In 1996 (some reports state 1997), Mr Elbaz moved to Paris, where his first appointment was at the house of Guy Laroche, then looking unmistakably staid, unlike its heydays in the ’60s. The Observer declared in a 1998 headline that Mr Elbaz would be the “man who’ll put Guy Laroche back in your closet.” Suzy Menkes, then writing for The International Herald Tribune, enthused earlier that “(Mr. Elbaz) blew out the dust of the (Guy Laroche) couture house with a show that was spring clean.” But, as the designer himself said, “I didn’t forget that Guy Laroche’s customers can be, like, 75 years old and they like pink, bouclé and gold buttons.” But he would be at Guy Laroche for a mere two years. With Yves Saint Laurent, who also grew up in North Africa, retiring from prêt-à-porter, he was installed by Pierre Berger as YSL’s creative director in 1998. Many observers considered the appointment “a perfect fit”. This time, the tenure was similarly short. Just after three seasons, he was ousted when Gucci, then headed by Domenico de Sole, took over the brand and Tom Ford installed himself as the designer.

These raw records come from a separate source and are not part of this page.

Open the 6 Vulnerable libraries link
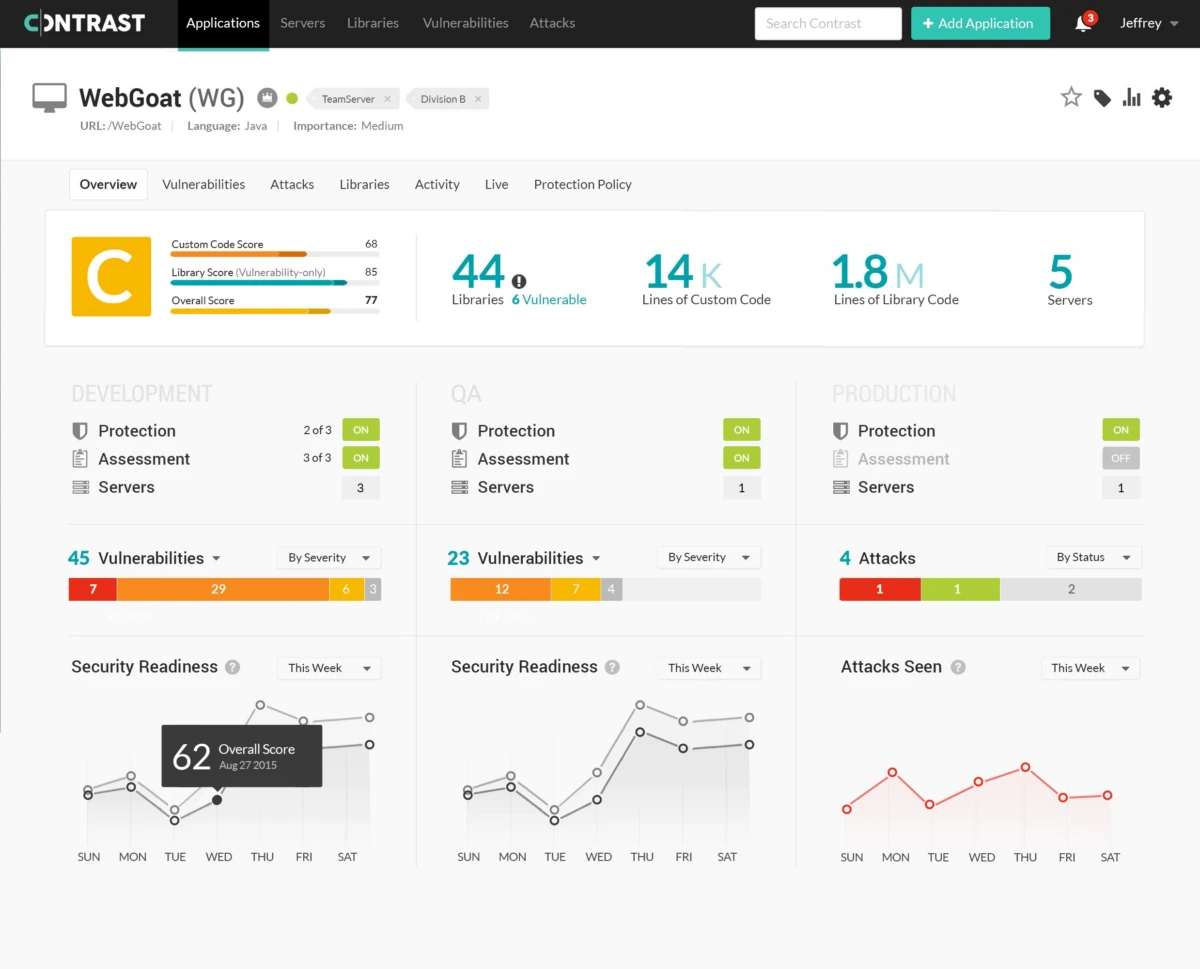 point(549,299)
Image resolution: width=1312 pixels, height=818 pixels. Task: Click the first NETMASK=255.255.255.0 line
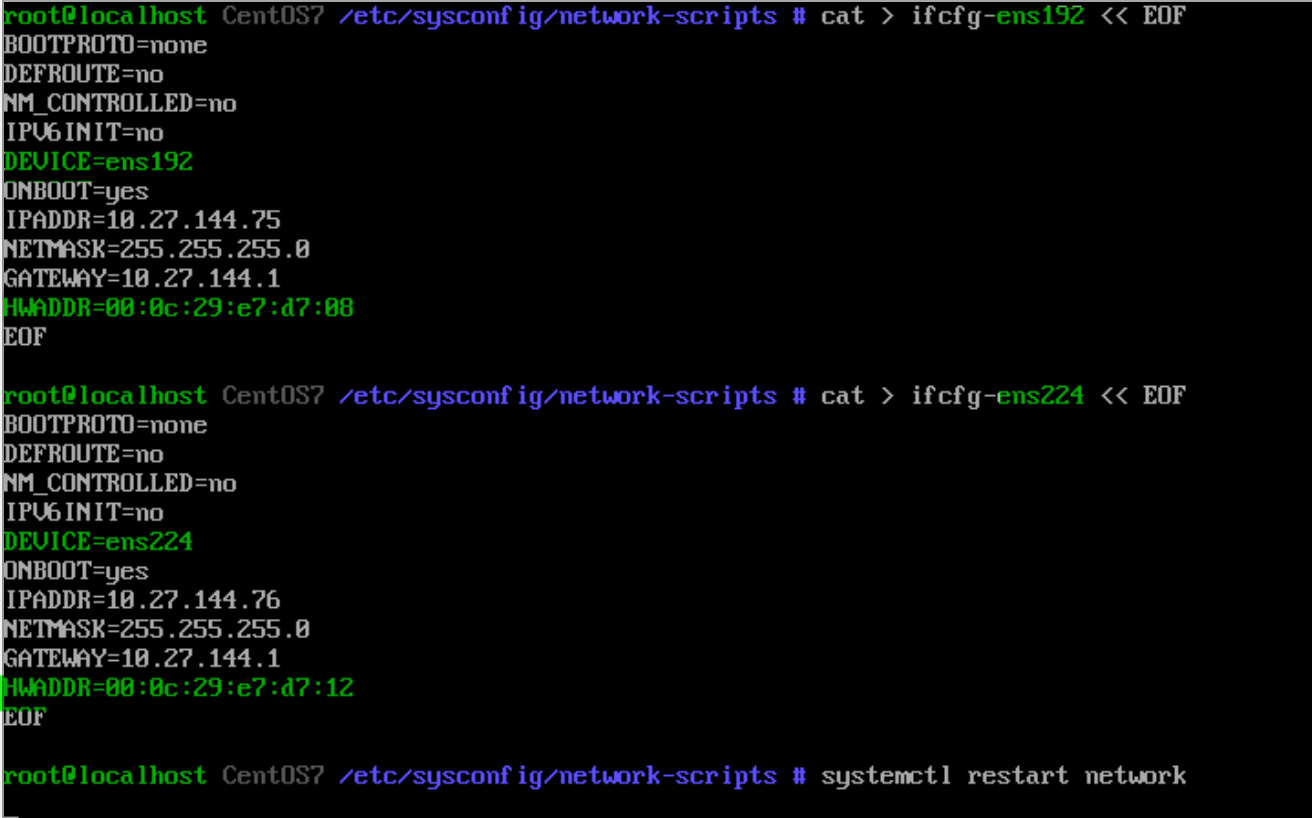(x=157, y=249)
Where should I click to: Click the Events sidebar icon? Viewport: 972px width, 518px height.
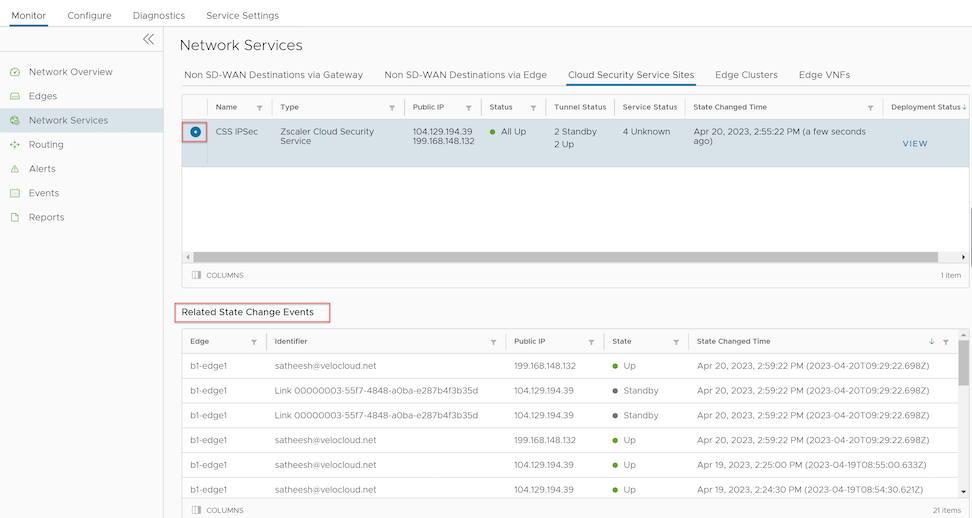click(x=15, y=193)
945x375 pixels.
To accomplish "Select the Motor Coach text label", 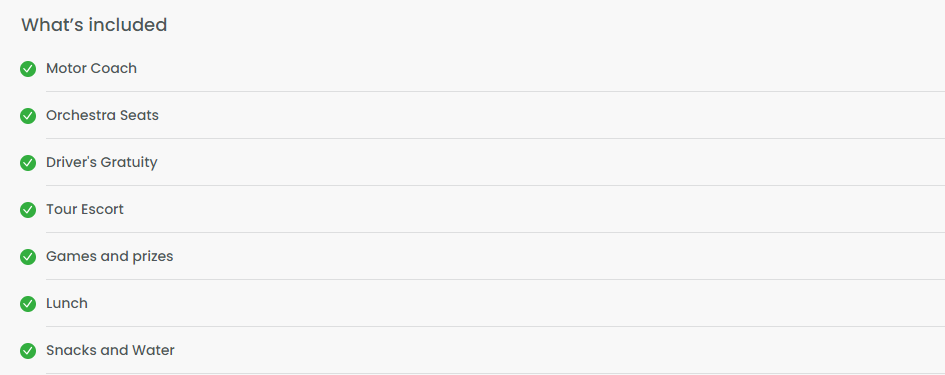I will pos(92,68).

Alber Elbaz with is adorable sketches in his AZ Factory office. Photo: AZ Factory/Richemont

But it was at Lanvin where the world really saw and enjoyed his groove. Mr Elbaz joined what is considered the oldest operational French couture house in 2001. He brought to Lanvin a romance that was slipping the grip of fashion at that time. But Mr Elbaz preferred not to call it romance, saying to WWD in 2014, “I work mostly by intuition. Every time I think too much and try to rationalize every issue, it doesn’t work. I think that intuition is the essence of this métier.” The clothes—often draped—were designed for real occasions, during a time when the right clothes for those occasions still mattered. Memorable are the hyper-feminine details, such as ruffles and flounces, and the edgier, such as visible zips, and exposed and unfinished hems and seams, as well as costume jewellery set on or fastened with grosgrain ribbons. For menswear, which he oversaw the work of Lucas Ossendrijver, formerly Hedi Slimane’s assistant at Dior Homme, Mr Elbaz was one of the earliest adopters of athleisure and creators of luxury sneakers. So noted he was and so red-hot Lanvin was that in 2010, the French brand collaborated with H&M for a collection that sold out. Those who queued for a go at scoring a piece would remember.

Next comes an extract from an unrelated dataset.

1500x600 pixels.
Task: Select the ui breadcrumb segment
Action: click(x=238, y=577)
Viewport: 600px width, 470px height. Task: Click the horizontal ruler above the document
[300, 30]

When Mr Elbaz departed from Lanvin in November 2015, he left the fashion world quite in shock. His sudden parting was also mired in rumours of the breakdown of relationship with Lanvin owner, the Taiwanese media doyenne Wang Shaw Lan (王效蘭). He quit, it was initially reported and believed. But according to a New York Times editorial later, Mr Elbaz sat “at his home in Paris reading a letter from Lanvin telling him not to come into the office, because he had been fired.” Ms Wang had quite a reputation then as a formidable business woman. In August 2001, through her holding company Harmonie SA, she led a group of investors to acquire Lanvin from L’Oréal Group. Old-school and used to getting her way, she was described as “autocratic” and as China’s Jing Daily once wrote, “Even though the company has a clear executive structure, it was not surprising that she was willing to circumvent it.”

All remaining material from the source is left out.